Here are thousands of meals, she said,
and here is clothing and a good education.
And here is your lanyard, I replied,
which I made with a little help from a counselor.
Here is a breathing body and a beating heart,
strong legs, bones and teeth,
and two clear eyes to read the world, she whispered,
and here, I said, is the lanyard I made at camp.
And here, I wish to say to her now,
is a smaller gift—not the worn truth
that you can never repay your mother,
but the rueful admission that when she took
the two-tone lanyard from my hand,
I was as sure as a boy could be
that this useless, worthless thing I wove
out of boredom would be enough to make us even.
My own mother died a few years ago. I hope – I believe – that she got more by way of appreciation from me than a lanyard, although she did get a few of those as well.
“My thoughts about her,” I began, and then paused in sermon preparation for a good long while. I eschew generalizing, but I bet most of us here would pause longly at completing that sentence.
“My thoughts about her,” well, in my case are altogether positive, and I am sorry that will not be so for some of you, though for others it will. Maybe that’s something good about Mother’s Day, that it gets us thinking about our mothers with some effort at appreciation, and understanding, and maybe forgiveness, when called for, and maybe acceptance.
In the time remaining, I want to move on to some thoughts about religion, the place in it of reason and imagination, which seems like a timely topic.
Reason took a hit this year in many places in our country, along with science and the study of history, as school boards and others decided children should be taught probable or provable nonsense, regarding for instance the role of religion in the lives and thinking of America’s earliest political leaders or alternatives to the theory of evolution.

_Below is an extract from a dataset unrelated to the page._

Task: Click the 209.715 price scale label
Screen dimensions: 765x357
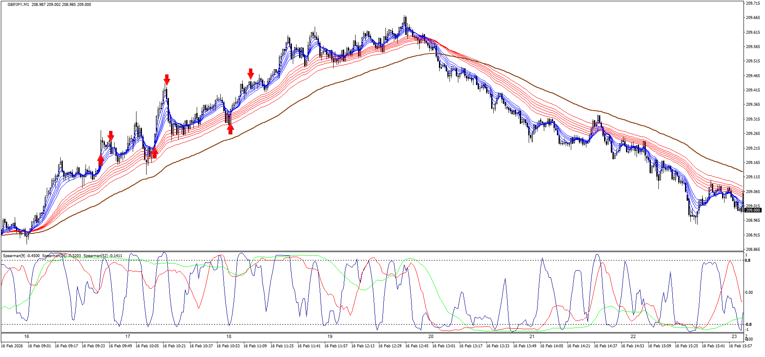Action: [752, 3]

I preached in praise of reason this year, and I’ll say it again: one of the principles our congregations unite to affirm is “the free and responsible search for truth and meaning” and it matters. All claims are not equally valid. Society is awash with sources of misinformation and ignorance being passed off as fact, awash in rampant anti-intellectualism.

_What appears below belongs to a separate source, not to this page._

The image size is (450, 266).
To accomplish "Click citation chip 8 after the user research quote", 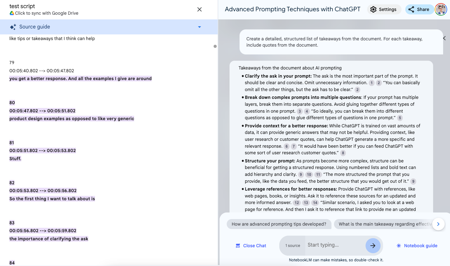I will pyautogui.click(x=343, y=153).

This is nothing new, I know, although enhanced by modern media and the compartmentalization of the population, where there are ever-fewer contexts for common, respectful consideration of what might be true, and what scientists may have to say, and other respected scholars.

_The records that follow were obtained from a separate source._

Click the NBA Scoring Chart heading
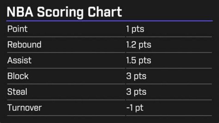The height and width of the screenshot is (123, 219). click(x=64, y=12)
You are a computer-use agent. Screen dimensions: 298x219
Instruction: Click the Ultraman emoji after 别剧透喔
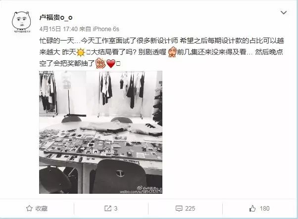pos(172,52)
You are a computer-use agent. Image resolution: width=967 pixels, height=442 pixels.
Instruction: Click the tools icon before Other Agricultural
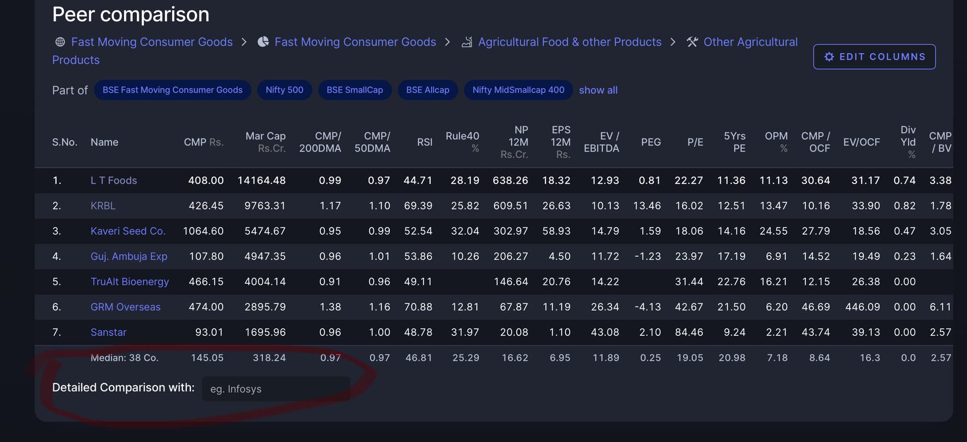(x=692, y=42)
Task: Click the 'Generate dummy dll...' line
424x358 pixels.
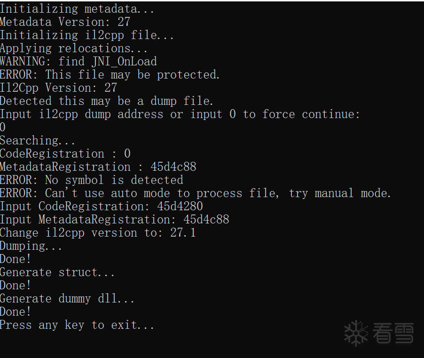Action: [x=67, y=298]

But irrationality is not new, and I ought not to let a good word for science and knowledge go by unaccompanied by recognition of Joseph Priestley, the ground-breaking eighteenth-century scientist who discovered oxygen and carbonation. He was also a political agitator, an Englishman who moved to America after a mob burned his home and laboratory because of a party he threw to celebrate Bastille Day and the French Revolution.
And he was also a Unitarian minister, both in England and in what became America. He founded the first Unitarian church in America, in Northumberland, Pennsylvania, and then another in Philadelphia. And he became close with those now known as the founding fathers. He influenced their thinking. John Adams and Thomas Jefferson corresponded for 13 years following their terms as president. George Washington is mentioned thrice in their letters; Priestley’s name comes up 53 times.
This is worth special note in the midst of recent attempts to turn the founding fathers into evangelical, Trinitarian, theistic Christians. There have been several recent books about Priestley. When one, The Invention of Air, came out last year, Newsweek made the author’s case that Priestley’s contributions “extended into this nation’s guiding principles…. An expat, a champion of reason, an original progressive – Priestley’s ideas were central to the American experiment….” [Jesse Ellison, 1/12/09]
But in good Emersonian fashion, I also want to extol another part of religion – religion as I prefer it – the part that is different, that is evocative, non-scientific, poetic, mystical, even mythological. Charlie Anderson passed on to me a great quote from a Globe interview with the author and atheist Daniel Dennett. Dennett said, “I’m quite outspoken about my atheism, but I’m also outspoken about my belief that we don’t want to encourage the extinction of religion. We want to encourage its evolution into more benign forms [by which I mean] simply an opportunity to join with people in a morally meaningful activity. I think that we can take a lot of lessons from religions, which are brilliantly designed to bring people together in just that way, with art and music and ritual, a beautiful building, induction ceremonies.”
You may be thinking, “Hey, over here, that’s us.” But Dennett concludes the interview by saying, “I know and love the Unitarians, but I don’t like the words to their hymns. The words are so insipid I can’t stand them. I’d rather sing the good old ripsnortin’ words and then put a little flashing light over the pulpit that says ‘metaphor.’”
I almost preached about metaphor at the family Easter service, but I decided younger children would have trouble with the idea. So instead I talked about resurrection. (!) The metaphor part translated into “just as if,” as in “it was just as if he did not die, even though he did.”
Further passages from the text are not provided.